## Records for this task
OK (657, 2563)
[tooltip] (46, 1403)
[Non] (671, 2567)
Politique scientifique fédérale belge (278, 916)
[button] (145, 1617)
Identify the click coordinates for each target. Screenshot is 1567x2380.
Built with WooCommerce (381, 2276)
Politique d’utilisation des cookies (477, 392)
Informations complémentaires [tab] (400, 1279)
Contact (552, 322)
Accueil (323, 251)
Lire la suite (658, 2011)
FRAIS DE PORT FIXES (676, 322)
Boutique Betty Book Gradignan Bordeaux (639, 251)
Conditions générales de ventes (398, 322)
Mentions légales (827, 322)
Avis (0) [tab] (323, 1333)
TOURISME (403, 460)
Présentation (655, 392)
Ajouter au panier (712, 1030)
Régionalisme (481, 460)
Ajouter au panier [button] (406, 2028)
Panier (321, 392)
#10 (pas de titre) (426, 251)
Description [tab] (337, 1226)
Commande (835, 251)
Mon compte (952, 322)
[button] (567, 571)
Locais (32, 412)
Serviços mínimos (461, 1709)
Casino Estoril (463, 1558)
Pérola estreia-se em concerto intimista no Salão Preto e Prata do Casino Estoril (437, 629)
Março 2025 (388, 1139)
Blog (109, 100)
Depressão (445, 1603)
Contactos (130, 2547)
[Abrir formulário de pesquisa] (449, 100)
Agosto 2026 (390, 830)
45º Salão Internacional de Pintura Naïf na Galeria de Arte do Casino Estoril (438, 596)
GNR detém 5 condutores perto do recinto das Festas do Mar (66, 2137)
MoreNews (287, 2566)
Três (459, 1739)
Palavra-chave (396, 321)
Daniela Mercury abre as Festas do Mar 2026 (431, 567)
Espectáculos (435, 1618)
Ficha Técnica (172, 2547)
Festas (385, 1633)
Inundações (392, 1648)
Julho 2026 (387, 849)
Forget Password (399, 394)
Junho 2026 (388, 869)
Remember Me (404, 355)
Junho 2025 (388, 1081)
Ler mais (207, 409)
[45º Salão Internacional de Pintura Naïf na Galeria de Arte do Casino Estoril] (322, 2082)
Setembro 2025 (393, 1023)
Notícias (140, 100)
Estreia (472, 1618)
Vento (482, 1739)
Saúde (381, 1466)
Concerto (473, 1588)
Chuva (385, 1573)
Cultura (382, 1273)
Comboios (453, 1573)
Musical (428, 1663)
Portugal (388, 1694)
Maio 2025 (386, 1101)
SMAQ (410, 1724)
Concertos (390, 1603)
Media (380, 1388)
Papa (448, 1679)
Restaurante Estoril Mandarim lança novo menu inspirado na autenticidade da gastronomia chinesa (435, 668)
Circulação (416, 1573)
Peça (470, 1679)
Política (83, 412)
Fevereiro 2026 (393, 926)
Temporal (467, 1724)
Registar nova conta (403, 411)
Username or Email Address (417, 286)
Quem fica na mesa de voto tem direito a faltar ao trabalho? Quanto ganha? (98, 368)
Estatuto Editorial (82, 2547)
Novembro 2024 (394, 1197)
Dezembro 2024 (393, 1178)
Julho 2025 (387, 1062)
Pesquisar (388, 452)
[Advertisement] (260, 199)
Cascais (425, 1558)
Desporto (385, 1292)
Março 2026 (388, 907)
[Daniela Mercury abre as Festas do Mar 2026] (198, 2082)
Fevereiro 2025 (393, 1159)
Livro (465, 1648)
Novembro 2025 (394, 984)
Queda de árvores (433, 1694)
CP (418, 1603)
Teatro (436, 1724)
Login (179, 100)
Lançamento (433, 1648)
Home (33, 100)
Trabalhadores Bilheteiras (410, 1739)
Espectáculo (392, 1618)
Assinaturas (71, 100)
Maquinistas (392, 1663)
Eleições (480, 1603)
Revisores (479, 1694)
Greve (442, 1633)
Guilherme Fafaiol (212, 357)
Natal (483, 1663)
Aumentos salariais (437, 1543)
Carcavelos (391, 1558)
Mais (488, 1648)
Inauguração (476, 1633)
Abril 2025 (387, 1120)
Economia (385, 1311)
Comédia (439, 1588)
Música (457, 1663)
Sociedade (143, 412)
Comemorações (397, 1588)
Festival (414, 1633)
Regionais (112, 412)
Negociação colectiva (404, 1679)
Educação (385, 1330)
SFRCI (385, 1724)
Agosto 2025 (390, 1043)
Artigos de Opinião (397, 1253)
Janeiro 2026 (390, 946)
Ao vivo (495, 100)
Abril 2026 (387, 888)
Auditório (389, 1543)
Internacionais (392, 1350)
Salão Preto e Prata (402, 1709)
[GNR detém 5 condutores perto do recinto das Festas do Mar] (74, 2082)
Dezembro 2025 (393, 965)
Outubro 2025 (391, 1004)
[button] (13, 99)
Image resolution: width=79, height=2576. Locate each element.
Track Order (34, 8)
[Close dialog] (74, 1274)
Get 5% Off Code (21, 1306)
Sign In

## Exercise description
Your answer should be an exact transcription of the data above.

## Output below
OK (657, 2563)
[tooltip] (46, 1403)
[Non] (671, 2567)
Politique scientifique fédérale belge (278, 916)
[button] (145, 1617)
Identify the click coordinates for each target. Screenshot is 1567x2380.
Built with WooCommerce (381, 2276)
Politique d’utilisation des cookies (477, 392)
Informations complémentaires [tab] (400, 1279)
Contact (552, 322)
Accueil (323, 251)
Lire la suite (658, 2011)
FRAIS DE PORT FIXES (676, 322)
Boutique Betty Book Gradignan Bordeaux (639, 251)
Conditions générales de ventes (398, 322)
Mentions légales (827, 322)
Avis (0) [tab] (323, 1333)
TOURISME (403, 460)
Présentation (655, 392)
Ajouter au panier (712, 1030)
Régionalisme (481, 460)
Ajouter au panier [button] (406, 2028)
Panier (321, 392)
#10 (pas de titre) (426, 251)
Description [tab] (337, 1226)
Commande (835, 251)
Mon compte (952, 322)
[button] (567, 571)
Locais (32, 412)
Serviços mínimos (461, 1709)
Casino Estoril (463, 1558)
Pérola estreia-se em concerto intimista no Salão Preto e Prata do Casino Estoril (437, 629)
Março 2025 (388, 1139)
Blog (109, 100)
Depressão (445, 1603)
Contactos (130, 2547)
[Abrir formulário de pesquisa] (449, 100)
Agosto 2026 (390, 830)
45º Salão Internacional de Pintura Naïf na Galeria de Arte do Casino Estoril (438, 596)
GNR detém 5 condutores perto do recinto das Festas do Mar (66, 2137)
MoreNews (287, 2566)
Três (459, 1739)
Palavra-chave (396, 321)
Daniela Mercury abre as Festas do Mar 2026 (431, 567)
Espectáculos (435, 1618)
Ficha Técnica (172, 2547)
Festas (385, 1633)
Inundações (392, 1648)
Julho 2026 (387, 849)
Forget Password (399, 394)
Junho 2026 (388, 869)
Remember Me (404, 355)
Junho 2025 (388, 1081)
Ler mais (207, 409)
[45º Salão Internacional de Pintura Naïf na Galeria de Arte do Casino Estoril] (322, 2082)
Setembro 2025 (393, 1023)
Notícias (140, 100)
Estreia (472, 1618)
Vento (482, 1739)
Saúde (381, 1466)
Concerto (473, 1588)
Chuva (385, 1573)
Cultura (382, 1273)
Comboios (453, 1573)
Musical (428, 1663)
Portugal (388, 1694)
Maio 2025 (386, 1101)
SMAQ (410, 1724)
Concertos (390, 1603)
Media (380, 1388)
Papa (448, 1679)
Restaurante Estoril Mandarim lança novo menu inspirado na autenticidade da gastronomia chinesa (435, 668)
Circulação (416, 1573)
Peça (470, 1679)
Política (83, 412)
Fevereiro 2026 (393, 926)
Temporal (467, 1724)
Registar nova conta (403, 411)
Username or Email Address (417, 286)
Quem fica na mesa de voto tem direito a faltar ao trabalho? Quanto ganha? (98, 368)
Estatuto Editorial (82, 2547)
Novembro 2024 (394, 1197)
Dezembro 2024 (393, 1178)
Julho 2025 (387, 1062)
Pesquisar (388, 452)
[Advertisement] (260, 199)
Cascais (425, 1558)
Desporto (385, 1292)
Março 2026 (388, 907)
[Daniela Mercury abre as Festas do Mar 2026] (198, 2082)
Fevereiro 2025 (393, 1159)
Livro (465, 1648)
Novembro 2025 (394, 984)
Queda de árvores (433, 1694)
CP (418, 1603)
Teatro (436, 1724)
Login (179, 100)
Lançamento (433, 1648)
Home (33, 100)
Trabalhadores Bilheteiras (410, 1739)
Espectáculo (392, 1618)
Assinaturas (71, 100)
Maquinistas (392, 1663)
Eleições (480, 1603)
Revisores (479, 1694)
Greve (442, 1633)
Guilherme Fafaiol (212, 357)
Natal (483, 1663)
Aumentos salariais (437, 1543)
Carcavelos (391, 1558)
Mais (488, 1648)
Inauguração (476, 1633)
Abril 2025 (387, 1120)
Economia (385, 1311)
Comédia (439, 1588)
Música (457, 1663)
Sociedade (143, 412)
Comemorações (397, 1588)
Festival (414, 1633)
Regionais (112, 412)
Negociação colectiva (404, 1679)
Educação (385, 1330)
SFRCI (385, 1724)
Agosto 2025 (390, 1043)
Artigos de Opinião (397, 1253)
Janeiro 2026 (390, 946)
Ao vivo (495, 100)
Abril 2026 (387, 888)
Auditório (389, 1543)
Internacionais (392, 1350)
Salão Preto e Prata (402, 1709)
[GNR detém 5 condutores perto do recinto das Festas do Mar] (74, 2082)
Dezembro 2025 (393, 965)
Outubro 2025 (391, 1004)
[button] (13, 99)
Image resolution: width=79, height=2576. Locate each element.
Track Order (34, 8)
[Close dialog] (74, 1274)
Get 5% Off Code (21, 1306)
Sign In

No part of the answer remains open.